- **Exercise brief**:
Output word for word the lines from the one with "Open the 文件(F) menu" to the final line of the data, both ends included, but skip the pictures.

** Opening Data section block **

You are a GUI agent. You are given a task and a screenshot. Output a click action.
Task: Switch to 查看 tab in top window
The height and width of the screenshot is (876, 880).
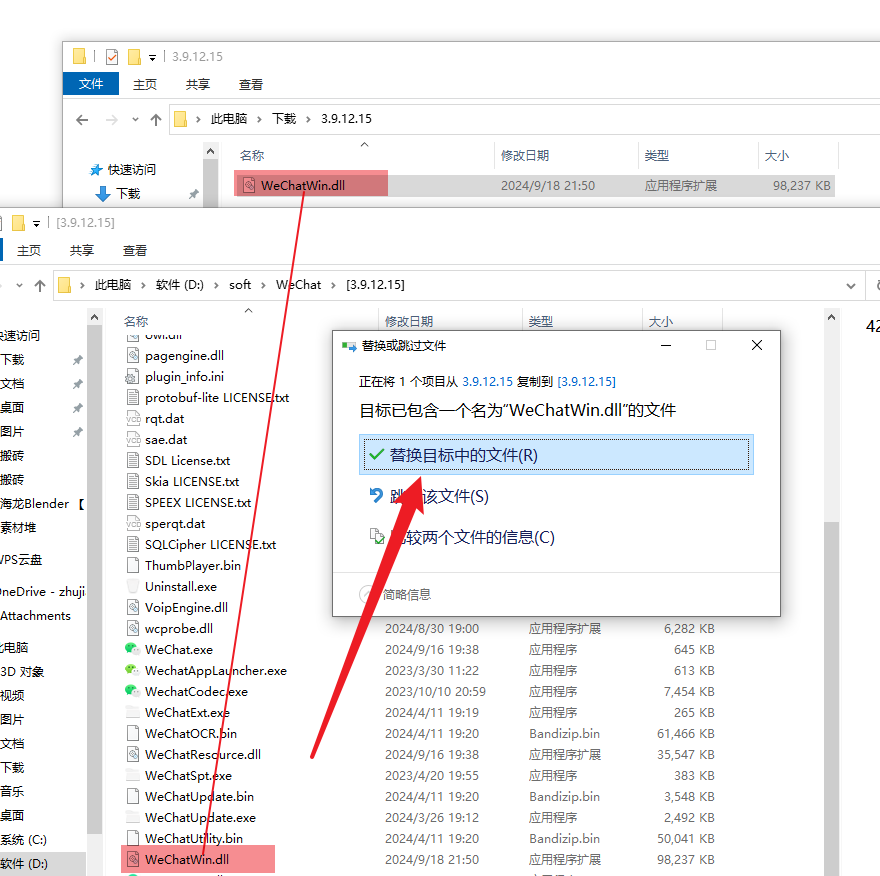[251, 85]
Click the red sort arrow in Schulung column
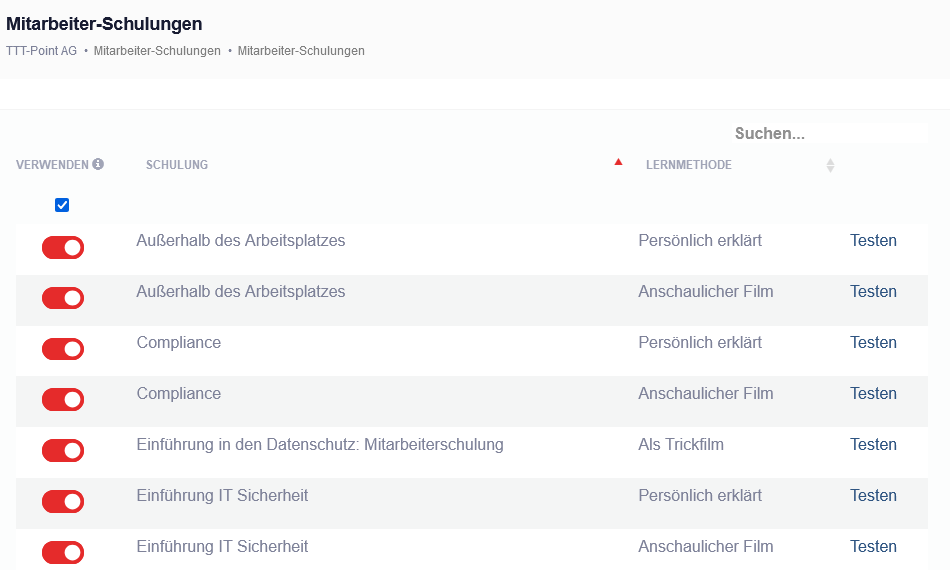The image size is (950, 570). tap(618, 162)
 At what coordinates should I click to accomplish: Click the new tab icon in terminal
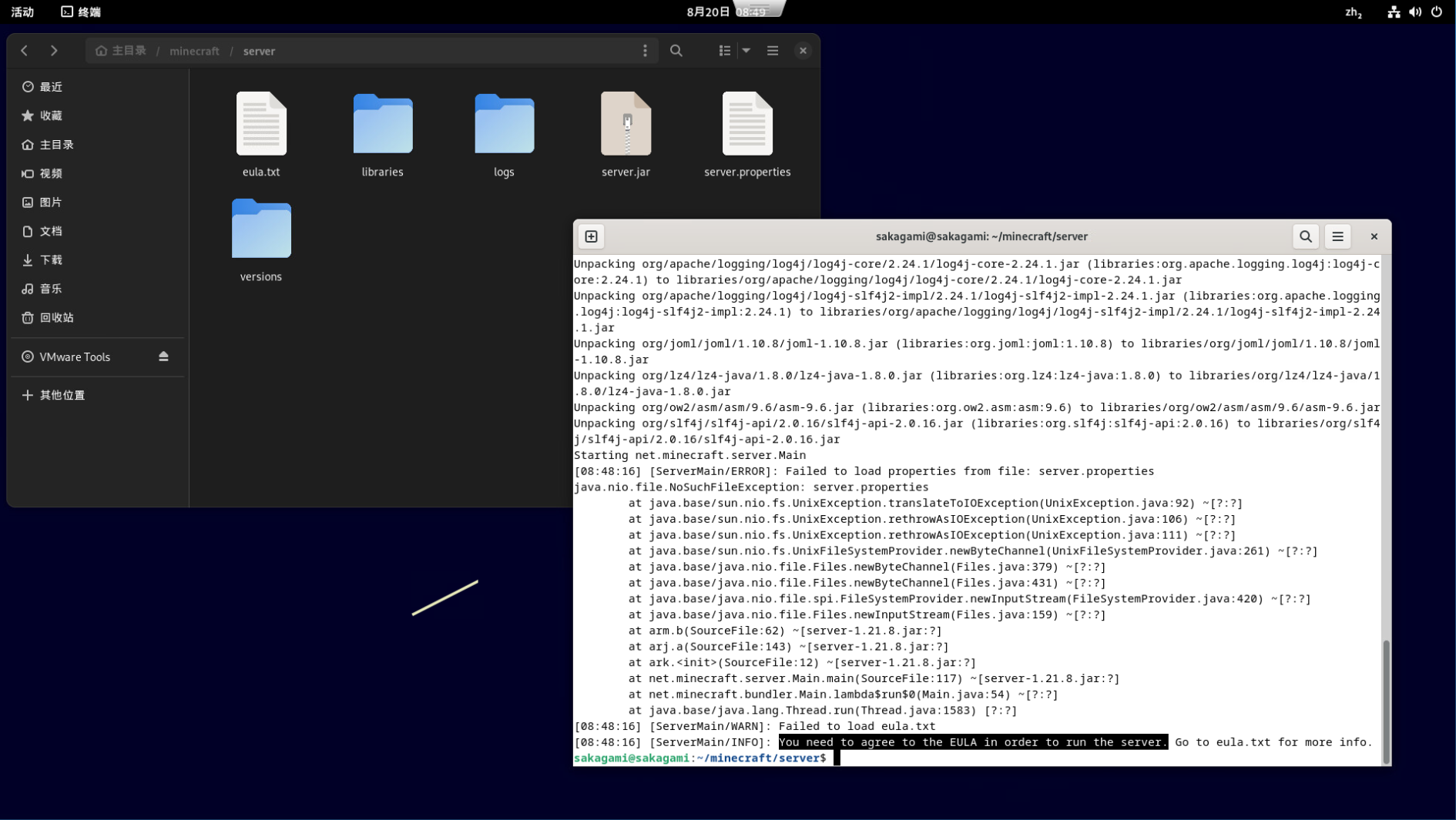click(591, 236)
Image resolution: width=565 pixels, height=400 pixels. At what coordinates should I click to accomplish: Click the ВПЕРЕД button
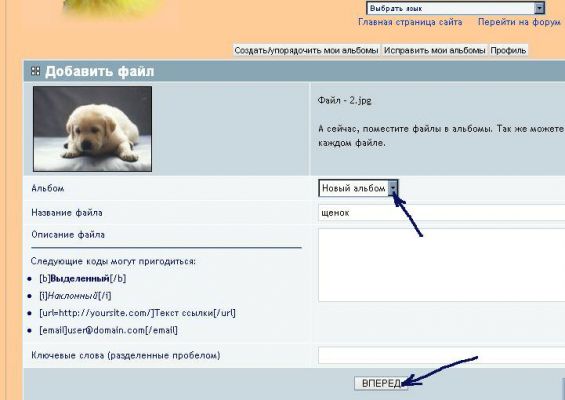click(381, 383)
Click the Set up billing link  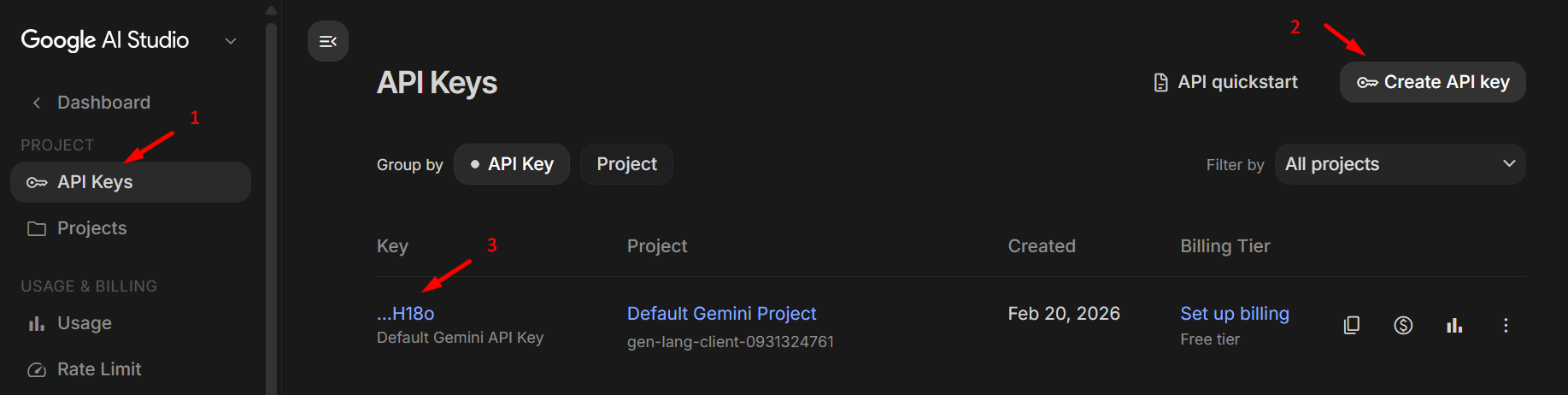click(x=1235, y=314)
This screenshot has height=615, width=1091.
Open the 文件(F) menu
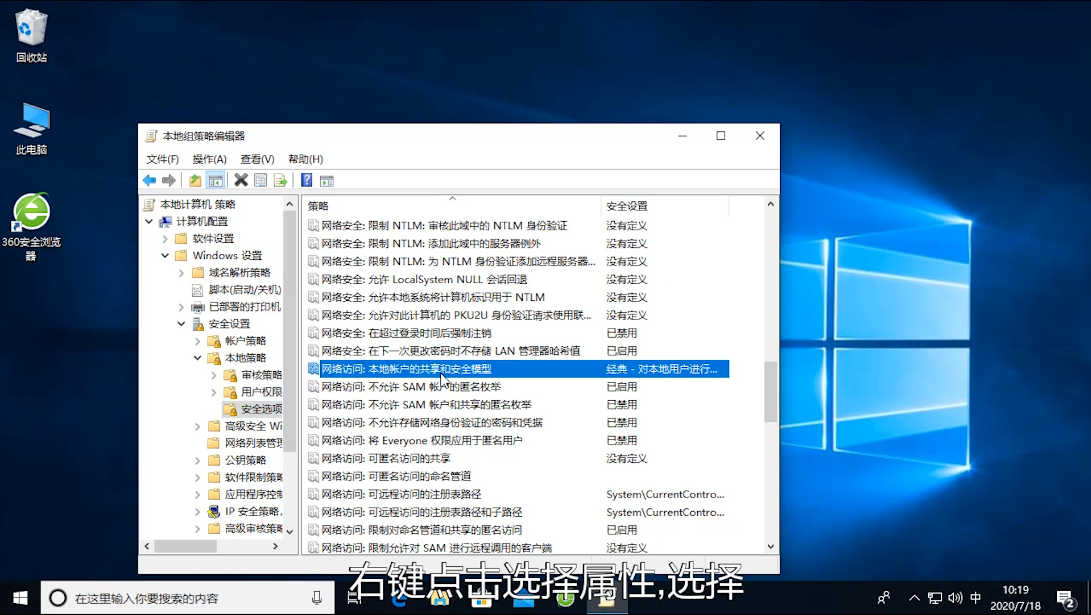162,159
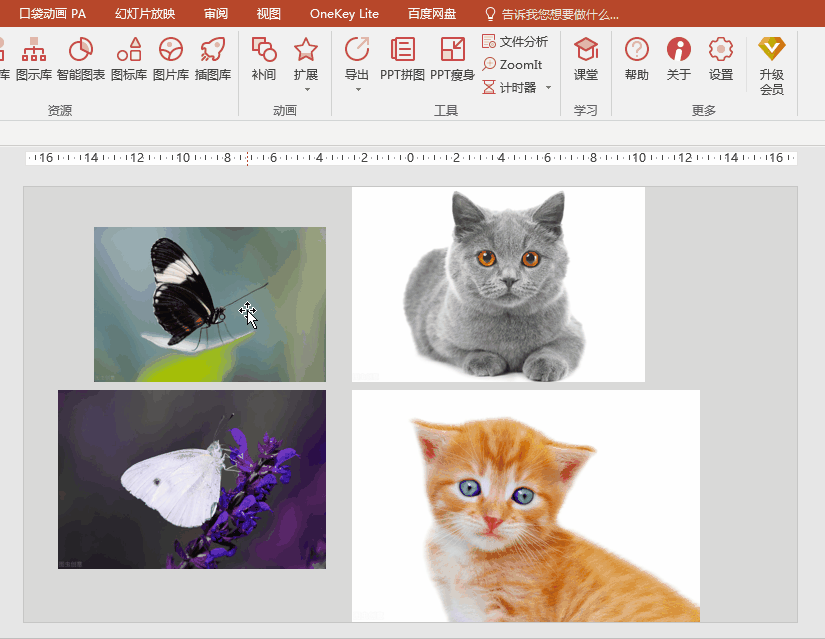Open the 计时器 timer dropdown arrow
The image size is (825, 639).
pos(548,88)
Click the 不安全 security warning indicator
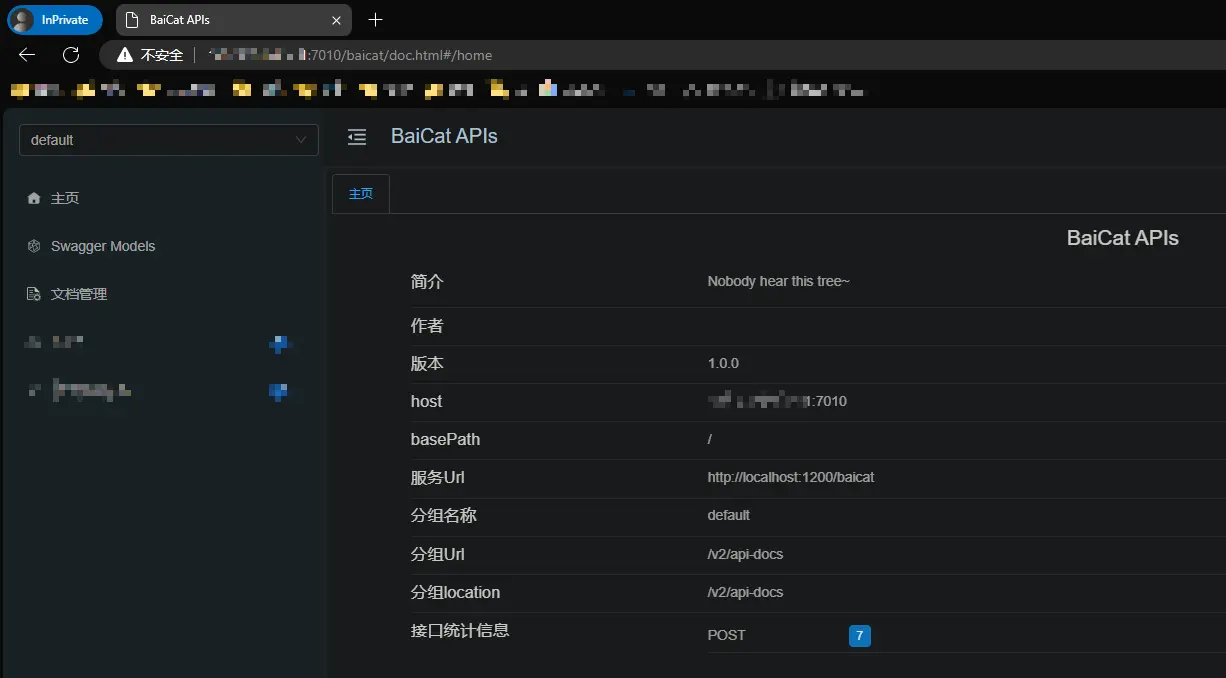1226x678 pixels. (150, 55)
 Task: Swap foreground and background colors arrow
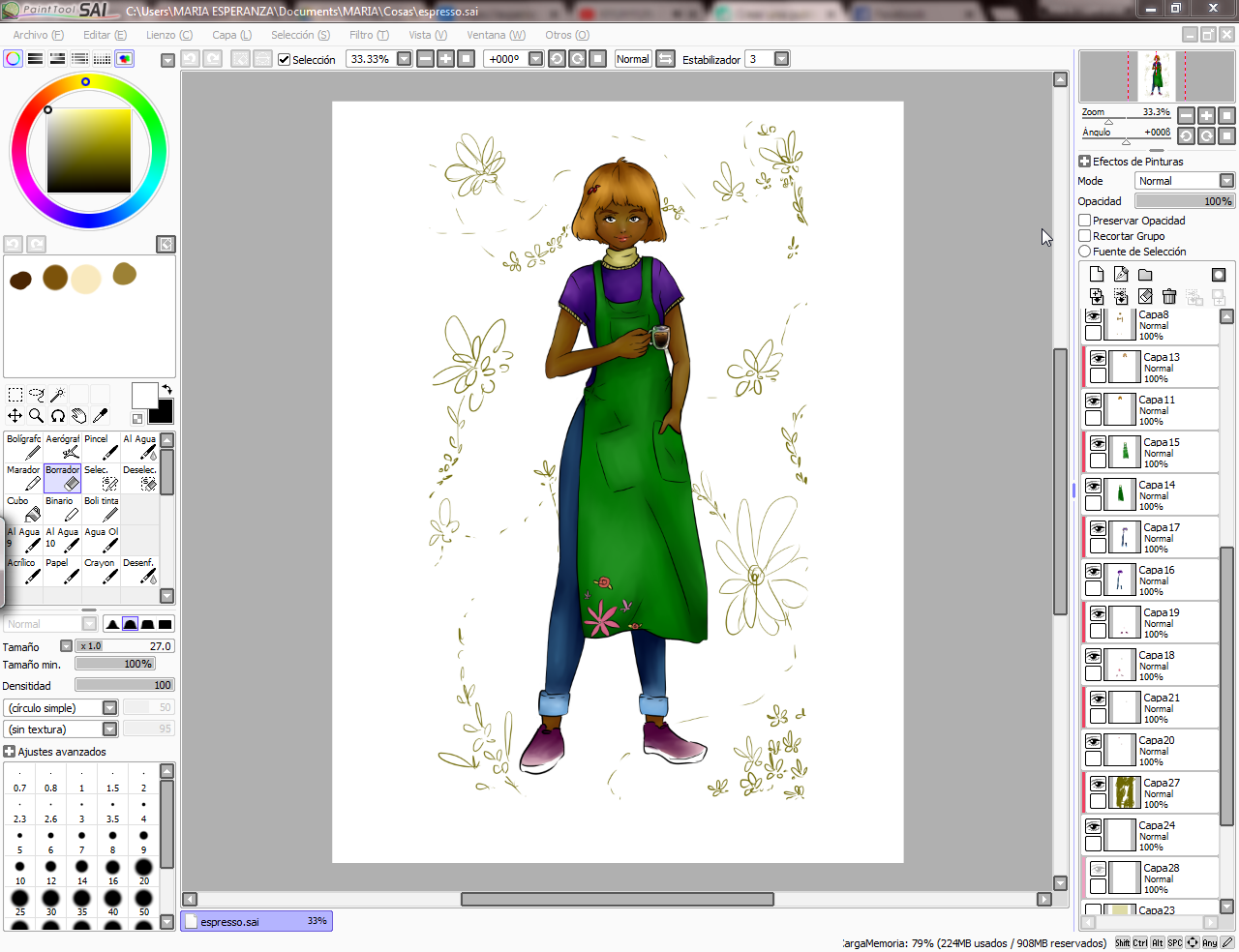[166, 389]
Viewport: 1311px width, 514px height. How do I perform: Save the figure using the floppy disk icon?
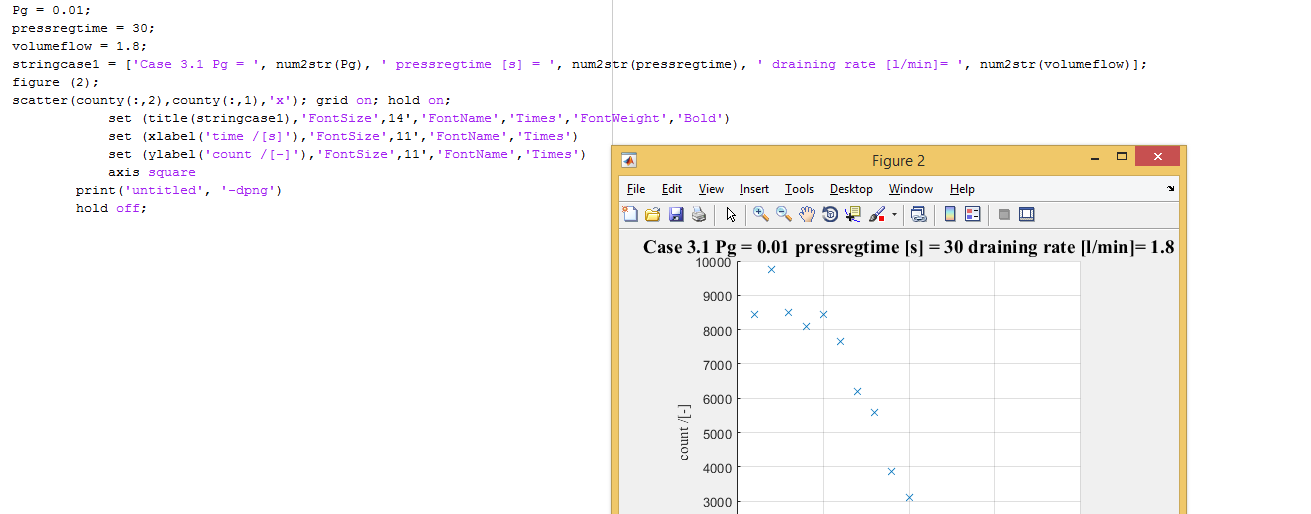tap(676, 214)
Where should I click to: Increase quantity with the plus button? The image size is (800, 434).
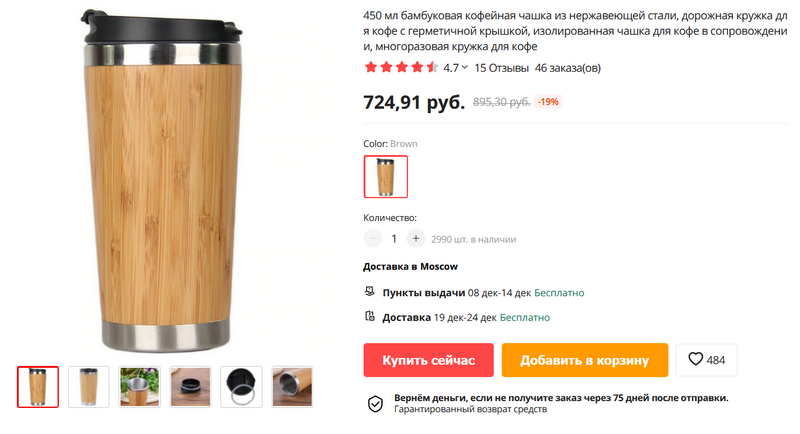(x=416, y=238)
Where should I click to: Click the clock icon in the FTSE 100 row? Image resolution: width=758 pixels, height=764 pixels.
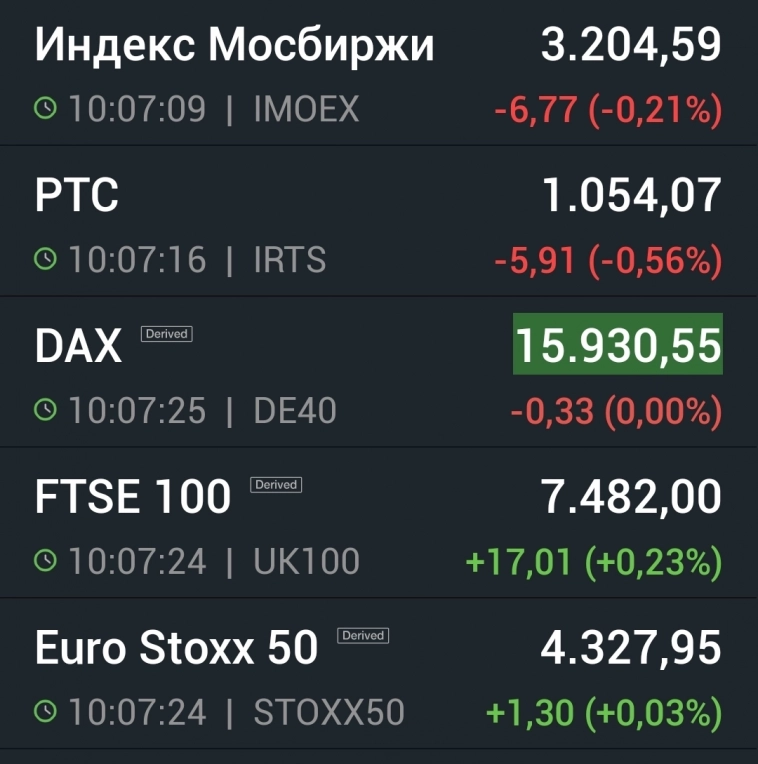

** Closing Data section block **

- **Task result**:
Open the 文件(F) menu
162,159
Open the 计时器 timer dropdown arrow
The image size is (825, 639).
pos(548,88)
Click the 不安全 security warning indicator
1226x678 pixels. (150, 55)
 Task: Swap foreground and background colors arrow
[166, 389]
Viewport: 1311px width, 514px height. How do I perform: Save the figure using the floppy disk icon?
tap(676, 214)
Where should I click to: Increase quantity with the plus button? The image size is (800, 434).
(x=416, y=238)
Where should I click to: Click the clock icon in the FTSE 100 row? Image resolution: width=758 pixels, height=764 pixels.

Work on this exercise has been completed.